Collected data entries:
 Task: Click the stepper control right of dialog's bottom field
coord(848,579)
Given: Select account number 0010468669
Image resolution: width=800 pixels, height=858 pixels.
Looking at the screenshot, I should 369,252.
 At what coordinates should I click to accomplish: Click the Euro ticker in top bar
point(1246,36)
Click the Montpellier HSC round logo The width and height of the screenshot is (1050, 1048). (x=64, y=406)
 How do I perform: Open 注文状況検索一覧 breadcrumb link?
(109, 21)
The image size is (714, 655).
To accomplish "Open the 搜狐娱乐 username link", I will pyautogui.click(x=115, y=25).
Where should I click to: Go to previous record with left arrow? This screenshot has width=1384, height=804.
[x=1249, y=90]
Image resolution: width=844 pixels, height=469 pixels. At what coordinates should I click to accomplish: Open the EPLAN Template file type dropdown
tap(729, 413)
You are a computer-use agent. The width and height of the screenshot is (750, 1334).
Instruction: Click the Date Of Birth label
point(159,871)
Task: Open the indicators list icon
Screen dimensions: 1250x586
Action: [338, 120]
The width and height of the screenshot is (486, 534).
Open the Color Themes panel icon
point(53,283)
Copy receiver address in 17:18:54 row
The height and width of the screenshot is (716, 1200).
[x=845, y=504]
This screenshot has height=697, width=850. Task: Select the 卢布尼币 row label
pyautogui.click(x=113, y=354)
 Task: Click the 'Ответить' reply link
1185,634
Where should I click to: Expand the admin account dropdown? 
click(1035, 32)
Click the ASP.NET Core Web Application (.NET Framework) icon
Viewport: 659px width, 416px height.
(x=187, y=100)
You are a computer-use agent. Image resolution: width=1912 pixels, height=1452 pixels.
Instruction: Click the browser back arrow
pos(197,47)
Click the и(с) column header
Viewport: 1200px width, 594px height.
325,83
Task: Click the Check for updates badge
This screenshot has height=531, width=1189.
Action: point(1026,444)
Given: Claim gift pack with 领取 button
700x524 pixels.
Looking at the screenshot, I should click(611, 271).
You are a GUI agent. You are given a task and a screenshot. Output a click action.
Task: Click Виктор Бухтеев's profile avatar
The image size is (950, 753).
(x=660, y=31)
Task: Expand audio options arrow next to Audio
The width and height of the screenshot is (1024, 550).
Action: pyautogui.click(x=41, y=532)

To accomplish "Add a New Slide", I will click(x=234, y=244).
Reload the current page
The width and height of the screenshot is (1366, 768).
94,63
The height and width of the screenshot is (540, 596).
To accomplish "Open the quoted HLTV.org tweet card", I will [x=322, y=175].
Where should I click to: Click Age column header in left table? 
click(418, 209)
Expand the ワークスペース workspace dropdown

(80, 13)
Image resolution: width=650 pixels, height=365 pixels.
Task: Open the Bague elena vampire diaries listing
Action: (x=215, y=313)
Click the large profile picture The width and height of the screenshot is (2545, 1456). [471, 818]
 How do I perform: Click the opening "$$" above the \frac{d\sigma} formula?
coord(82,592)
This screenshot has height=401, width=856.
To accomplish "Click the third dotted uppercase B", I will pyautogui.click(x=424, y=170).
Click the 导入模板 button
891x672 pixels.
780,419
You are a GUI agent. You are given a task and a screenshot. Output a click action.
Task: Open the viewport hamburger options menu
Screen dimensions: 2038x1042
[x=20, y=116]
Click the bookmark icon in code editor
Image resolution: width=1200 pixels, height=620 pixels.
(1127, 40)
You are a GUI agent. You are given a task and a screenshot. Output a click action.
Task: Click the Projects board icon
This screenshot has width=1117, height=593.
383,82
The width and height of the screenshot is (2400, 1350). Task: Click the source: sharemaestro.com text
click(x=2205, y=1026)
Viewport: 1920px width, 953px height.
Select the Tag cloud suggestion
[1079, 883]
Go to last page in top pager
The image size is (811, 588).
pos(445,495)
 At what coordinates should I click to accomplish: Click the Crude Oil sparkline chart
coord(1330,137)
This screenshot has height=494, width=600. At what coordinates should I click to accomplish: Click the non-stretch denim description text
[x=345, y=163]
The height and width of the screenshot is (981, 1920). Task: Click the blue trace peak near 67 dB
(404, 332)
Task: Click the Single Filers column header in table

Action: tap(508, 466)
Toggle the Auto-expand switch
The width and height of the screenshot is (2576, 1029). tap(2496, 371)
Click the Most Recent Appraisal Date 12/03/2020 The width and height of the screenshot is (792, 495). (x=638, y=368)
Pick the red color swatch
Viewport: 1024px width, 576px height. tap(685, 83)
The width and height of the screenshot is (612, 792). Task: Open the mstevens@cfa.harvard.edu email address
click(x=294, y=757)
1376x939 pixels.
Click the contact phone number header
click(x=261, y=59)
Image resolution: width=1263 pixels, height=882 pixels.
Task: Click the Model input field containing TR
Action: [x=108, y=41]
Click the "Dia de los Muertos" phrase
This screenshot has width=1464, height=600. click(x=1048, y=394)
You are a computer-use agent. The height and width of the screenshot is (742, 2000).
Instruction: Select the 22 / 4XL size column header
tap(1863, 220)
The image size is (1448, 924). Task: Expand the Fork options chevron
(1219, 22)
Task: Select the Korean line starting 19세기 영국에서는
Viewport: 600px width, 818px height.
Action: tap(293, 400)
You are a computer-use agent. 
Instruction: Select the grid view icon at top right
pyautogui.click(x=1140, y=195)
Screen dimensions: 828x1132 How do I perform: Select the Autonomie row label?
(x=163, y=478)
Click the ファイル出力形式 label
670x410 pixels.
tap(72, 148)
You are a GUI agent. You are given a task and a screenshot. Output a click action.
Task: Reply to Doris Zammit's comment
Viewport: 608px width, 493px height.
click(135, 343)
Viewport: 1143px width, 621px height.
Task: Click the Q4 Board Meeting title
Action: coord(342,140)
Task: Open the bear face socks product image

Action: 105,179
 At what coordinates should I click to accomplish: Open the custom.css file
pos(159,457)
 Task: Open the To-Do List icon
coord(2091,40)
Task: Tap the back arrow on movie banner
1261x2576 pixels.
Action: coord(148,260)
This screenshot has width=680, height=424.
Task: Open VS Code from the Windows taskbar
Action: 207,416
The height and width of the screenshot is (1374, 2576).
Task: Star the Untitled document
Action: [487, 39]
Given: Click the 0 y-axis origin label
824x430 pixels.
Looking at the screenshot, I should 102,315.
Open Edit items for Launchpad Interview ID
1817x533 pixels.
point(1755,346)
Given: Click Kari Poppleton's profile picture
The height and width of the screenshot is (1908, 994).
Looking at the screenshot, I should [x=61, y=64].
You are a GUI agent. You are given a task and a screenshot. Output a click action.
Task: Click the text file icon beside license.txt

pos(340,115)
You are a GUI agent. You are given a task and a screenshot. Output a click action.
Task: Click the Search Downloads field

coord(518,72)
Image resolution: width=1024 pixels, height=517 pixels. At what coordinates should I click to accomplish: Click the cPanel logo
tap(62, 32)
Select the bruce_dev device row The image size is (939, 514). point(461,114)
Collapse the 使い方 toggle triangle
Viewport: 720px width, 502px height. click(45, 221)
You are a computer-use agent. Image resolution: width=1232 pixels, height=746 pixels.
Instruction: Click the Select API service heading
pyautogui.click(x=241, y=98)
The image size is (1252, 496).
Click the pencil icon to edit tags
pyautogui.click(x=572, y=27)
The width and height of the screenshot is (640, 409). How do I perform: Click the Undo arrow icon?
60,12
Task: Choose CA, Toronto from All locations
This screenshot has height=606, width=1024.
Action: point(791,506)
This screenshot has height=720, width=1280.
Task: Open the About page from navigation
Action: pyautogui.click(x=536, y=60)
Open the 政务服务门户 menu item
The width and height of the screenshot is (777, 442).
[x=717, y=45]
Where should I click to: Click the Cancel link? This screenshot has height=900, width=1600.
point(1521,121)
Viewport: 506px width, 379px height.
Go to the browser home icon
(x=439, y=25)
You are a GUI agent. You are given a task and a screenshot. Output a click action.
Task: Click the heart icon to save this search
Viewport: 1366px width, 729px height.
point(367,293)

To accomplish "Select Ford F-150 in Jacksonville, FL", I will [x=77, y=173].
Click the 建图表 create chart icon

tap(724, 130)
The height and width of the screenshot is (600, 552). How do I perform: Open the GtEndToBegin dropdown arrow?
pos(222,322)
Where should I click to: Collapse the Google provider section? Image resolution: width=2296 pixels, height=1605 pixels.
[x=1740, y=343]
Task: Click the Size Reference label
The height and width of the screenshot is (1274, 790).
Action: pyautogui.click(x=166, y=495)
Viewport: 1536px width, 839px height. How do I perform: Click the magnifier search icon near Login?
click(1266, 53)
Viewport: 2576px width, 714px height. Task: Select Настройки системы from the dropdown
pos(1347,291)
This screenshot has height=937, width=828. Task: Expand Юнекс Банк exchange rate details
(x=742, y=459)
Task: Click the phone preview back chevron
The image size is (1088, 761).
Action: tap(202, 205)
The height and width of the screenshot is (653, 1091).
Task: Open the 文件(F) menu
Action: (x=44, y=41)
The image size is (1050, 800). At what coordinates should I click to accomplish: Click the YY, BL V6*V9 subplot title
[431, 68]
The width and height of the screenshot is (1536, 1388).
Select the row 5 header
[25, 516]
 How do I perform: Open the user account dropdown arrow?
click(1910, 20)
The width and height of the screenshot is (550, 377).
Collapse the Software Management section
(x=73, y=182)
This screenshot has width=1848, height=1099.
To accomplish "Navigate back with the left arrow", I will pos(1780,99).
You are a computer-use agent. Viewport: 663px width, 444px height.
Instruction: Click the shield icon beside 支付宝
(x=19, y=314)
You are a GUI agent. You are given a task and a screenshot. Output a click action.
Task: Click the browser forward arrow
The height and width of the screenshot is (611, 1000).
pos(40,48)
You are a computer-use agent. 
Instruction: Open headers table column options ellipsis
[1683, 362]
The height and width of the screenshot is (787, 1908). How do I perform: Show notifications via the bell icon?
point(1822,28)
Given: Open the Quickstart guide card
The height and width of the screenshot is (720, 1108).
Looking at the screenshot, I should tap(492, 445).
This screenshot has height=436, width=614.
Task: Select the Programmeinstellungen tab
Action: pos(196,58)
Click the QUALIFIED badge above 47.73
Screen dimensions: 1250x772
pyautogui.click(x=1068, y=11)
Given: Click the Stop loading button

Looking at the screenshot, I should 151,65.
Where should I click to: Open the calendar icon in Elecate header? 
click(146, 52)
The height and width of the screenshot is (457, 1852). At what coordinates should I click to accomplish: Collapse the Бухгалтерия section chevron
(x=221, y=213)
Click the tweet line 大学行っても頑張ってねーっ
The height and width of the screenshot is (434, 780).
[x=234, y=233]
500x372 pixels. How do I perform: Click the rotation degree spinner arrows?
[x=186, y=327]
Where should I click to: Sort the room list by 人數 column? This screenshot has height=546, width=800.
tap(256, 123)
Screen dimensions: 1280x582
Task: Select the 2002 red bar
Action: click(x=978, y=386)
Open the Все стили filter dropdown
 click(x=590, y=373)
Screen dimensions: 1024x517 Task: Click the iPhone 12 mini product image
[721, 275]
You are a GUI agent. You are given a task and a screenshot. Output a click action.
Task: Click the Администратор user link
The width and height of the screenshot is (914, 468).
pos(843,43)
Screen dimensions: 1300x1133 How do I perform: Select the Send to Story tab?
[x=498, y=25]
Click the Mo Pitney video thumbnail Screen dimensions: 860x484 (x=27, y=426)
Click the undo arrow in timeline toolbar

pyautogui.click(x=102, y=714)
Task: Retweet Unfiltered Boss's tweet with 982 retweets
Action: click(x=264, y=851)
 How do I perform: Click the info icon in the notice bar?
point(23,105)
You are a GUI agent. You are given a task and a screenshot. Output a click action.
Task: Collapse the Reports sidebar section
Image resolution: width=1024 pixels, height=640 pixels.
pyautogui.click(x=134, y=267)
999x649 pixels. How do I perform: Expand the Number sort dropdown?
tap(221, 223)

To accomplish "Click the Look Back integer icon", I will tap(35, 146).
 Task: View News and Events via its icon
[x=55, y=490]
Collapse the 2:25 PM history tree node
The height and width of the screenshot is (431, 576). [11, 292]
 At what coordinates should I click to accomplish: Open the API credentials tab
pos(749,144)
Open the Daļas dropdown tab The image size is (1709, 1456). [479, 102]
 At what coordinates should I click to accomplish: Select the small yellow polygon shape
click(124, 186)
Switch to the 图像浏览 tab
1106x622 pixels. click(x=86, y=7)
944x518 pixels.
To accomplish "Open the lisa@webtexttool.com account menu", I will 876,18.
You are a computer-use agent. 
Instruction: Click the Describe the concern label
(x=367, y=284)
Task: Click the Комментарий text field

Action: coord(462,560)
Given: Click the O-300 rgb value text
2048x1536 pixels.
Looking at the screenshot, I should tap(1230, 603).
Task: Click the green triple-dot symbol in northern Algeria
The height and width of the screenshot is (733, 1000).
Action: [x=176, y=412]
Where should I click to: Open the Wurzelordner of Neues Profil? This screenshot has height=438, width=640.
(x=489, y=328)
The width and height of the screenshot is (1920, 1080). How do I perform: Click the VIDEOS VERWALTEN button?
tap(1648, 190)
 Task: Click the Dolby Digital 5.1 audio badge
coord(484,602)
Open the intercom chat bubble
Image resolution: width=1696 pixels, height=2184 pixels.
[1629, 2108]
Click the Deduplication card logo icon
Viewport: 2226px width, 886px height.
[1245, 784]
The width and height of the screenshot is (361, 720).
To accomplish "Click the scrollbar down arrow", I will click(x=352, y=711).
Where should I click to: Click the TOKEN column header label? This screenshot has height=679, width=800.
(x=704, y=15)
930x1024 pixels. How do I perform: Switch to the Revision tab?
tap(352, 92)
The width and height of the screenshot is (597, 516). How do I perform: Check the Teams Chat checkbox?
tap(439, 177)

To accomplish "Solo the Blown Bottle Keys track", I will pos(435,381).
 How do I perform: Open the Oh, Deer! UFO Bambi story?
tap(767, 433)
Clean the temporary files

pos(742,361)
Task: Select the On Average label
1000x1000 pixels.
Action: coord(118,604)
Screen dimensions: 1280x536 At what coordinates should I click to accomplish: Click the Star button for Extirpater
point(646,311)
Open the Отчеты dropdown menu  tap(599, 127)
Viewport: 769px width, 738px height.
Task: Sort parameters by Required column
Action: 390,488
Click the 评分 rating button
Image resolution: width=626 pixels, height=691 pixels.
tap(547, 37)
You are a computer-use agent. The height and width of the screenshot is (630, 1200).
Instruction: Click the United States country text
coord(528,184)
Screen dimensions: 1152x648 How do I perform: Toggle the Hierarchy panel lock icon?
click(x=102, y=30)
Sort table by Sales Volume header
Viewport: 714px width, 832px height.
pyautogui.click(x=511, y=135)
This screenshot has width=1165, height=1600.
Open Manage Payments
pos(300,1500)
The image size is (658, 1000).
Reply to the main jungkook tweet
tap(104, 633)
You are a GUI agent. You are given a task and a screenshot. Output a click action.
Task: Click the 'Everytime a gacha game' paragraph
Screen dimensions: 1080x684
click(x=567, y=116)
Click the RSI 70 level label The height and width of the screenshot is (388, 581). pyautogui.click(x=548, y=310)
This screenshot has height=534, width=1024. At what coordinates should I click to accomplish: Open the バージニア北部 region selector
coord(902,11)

* **TO DO**:
The expected output is each line of the records above that includes the word "profile".

* **EXERCISE OUTPUT**:
Task: Click Виктор Бухтеев's profile avatar
Click the large profile picture The width and height of the screenshot is (2545, 1456). [471, 818]
Given: Click Kari Poppleton's profile picture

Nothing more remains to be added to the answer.